How do soda taxes reduce consumption?

The WSJ writes about the controversy surrounding the proposed new soda tax under consideration in Richmond City, northeast of San Francisco.
In May, Richmond's City Council agreed to put a measure on the November ballot to charge businesses a penny for every ounce of those beverages they sell in the city. If it passes, it would be the first city tax of its kind in the nation and the first to be approved by voters.
Now, I see two possible effects of a soda tax packaged this way, both of which will work towards reducing consumption of soft drinks. One, the standard "price effect" arising from the higher prices payable by the consumer due to incidence of taxation. Second, the more subtle "signaling effect" due to the negative imagery on soft drinks consumption conveyed by the reason underlying the decision to impose a tax. This signaling may be more effective if the tax is described as a "sin" tax, in so far as it would signal to the religious and moral sentiments of its consumers.
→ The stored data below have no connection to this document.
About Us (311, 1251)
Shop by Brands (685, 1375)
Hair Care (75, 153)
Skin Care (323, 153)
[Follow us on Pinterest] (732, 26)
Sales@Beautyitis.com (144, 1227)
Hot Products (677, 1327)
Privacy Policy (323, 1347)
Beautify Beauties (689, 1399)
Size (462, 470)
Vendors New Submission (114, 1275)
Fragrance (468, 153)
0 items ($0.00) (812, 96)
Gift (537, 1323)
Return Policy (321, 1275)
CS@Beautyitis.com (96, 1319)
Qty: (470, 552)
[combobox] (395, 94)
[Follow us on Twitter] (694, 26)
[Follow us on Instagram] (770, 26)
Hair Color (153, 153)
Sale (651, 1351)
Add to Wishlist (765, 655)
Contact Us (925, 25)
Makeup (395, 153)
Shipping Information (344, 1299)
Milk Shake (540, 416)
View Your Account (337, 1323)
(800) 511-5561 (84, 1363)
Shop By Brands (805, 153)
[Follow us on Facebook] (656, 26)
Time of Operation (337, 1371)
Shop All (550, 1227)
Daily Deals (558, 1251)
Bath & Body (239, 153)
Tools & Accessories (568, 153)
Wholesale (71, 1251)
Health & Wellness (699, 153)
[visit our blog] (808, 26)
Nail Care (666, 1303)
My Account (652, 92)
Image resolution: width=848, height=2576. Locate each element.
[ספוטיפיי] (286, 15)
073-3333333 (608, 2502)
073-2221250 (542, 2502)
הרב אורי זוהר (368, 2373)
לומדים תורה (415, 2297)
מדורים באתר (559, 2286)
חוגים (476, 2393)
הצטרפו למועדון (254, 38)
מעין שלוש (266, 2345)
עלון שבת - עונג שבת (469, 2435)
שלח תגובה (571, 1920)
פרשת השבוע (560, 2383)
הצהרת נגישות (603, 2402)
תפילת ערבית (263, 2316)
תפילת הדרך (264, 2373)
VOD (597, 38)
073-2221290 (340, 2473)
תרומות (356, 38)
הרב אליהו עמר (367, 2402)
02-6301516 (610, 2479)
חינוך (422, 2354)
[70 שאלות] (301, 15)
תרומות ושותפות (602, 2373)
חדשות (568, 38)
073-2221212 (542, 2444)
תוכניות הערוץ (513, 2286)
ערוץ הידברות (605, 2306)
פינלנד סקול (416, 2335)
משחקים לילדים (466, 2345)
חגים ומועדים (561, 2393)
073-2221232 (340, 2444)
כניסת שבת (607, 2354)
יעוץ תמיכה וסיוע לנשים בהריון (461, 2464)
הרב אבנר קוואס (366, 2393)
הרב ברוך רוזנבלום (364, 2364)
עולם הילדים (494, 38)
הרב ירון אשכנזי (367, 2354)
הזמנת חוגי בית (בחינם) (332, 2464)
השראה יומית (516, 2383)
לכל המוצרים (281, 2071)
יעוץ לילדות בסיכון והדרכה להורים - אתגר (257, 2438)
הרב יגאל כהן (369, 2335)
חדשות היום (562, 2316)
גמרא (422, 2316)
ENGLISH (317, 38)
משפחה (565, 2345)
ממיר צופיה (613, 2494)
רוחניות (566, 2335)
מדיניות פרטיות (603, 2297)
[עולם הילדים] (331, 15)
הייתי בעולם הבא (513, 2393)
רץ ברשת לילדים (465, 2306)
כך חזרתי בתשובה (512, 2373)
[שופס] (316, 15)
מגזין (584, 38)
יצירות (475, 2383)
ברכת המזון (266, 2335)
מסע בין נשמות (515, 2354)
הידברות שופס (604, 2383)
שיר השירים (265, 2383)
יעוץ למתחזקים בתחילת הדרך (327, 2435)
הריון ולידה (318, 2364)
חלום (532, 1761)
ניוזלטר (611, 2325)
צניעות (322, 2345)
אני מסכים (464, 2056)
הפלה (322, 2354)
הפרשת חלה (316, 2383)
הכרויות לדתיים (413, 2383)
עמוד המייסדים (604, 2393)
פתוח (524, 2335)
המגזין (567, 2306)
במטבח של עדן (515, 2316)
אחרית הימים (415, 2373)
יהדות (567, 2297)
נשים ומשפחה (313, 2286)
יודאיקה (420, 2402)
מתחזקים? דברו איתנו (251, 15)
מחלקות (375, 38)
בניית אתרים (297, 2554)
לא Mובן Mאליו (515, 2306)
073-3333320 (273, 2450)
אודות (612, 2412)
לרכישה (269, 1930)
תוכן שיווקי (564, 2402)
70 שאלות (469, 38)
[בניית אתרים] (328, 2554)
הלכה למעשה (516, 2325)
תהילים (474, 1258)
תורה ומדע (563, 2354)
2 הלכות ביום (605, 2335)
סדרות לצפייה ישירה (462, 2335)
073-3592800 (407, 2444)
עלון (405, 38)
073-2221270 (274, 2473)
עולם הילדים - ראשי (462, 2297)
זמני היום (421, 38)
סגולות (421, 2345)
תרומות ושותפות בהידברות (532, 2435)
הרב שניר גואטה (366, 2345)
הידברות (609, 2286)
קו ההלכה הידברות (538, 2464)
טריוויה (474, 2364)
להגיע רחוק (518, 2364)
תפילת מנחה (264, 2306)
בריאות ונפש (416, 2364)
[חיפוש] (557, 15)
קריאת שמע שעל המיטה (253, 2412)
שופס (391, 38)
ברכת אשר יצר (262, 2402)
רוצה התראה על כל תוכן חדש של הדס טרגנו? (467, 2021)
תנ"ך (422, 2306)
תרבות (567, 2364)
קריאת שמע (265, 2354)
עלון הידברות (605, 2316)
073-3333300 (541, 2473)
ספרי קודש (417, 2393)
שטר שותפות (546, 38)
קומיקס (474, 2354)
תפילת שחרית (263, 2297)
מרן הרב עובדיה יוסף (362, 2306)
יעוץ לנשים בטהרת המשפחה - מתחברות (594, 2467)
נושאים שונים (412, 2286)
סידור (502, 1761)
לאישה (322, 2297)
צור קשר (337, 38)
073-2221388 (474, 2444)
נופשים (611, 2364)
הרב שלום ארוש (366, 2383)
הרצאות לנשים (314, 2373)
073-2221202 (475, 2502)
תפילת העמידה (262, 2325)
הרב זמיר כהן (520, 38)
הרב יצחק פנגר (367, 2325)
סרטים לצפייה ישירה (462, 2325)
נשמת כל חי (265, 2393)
Which is of these two effects is more powerful in reducing consumption? What are their respective contributions? This has important implications for public policy. If the signaling effect is reasonably powerful, then it opens up possibilities for limiting certain negative externalities. More specifically, it would mean that even a small tax (and therefore more politically acceptable) can be effective in mitigating a negative externality if packaged appropriately. 

It would be great to explore this through a randomized control trial experiment (RCT), preferably at Richmond itself, to segregate the relative consumption reductions achieved by the two effects.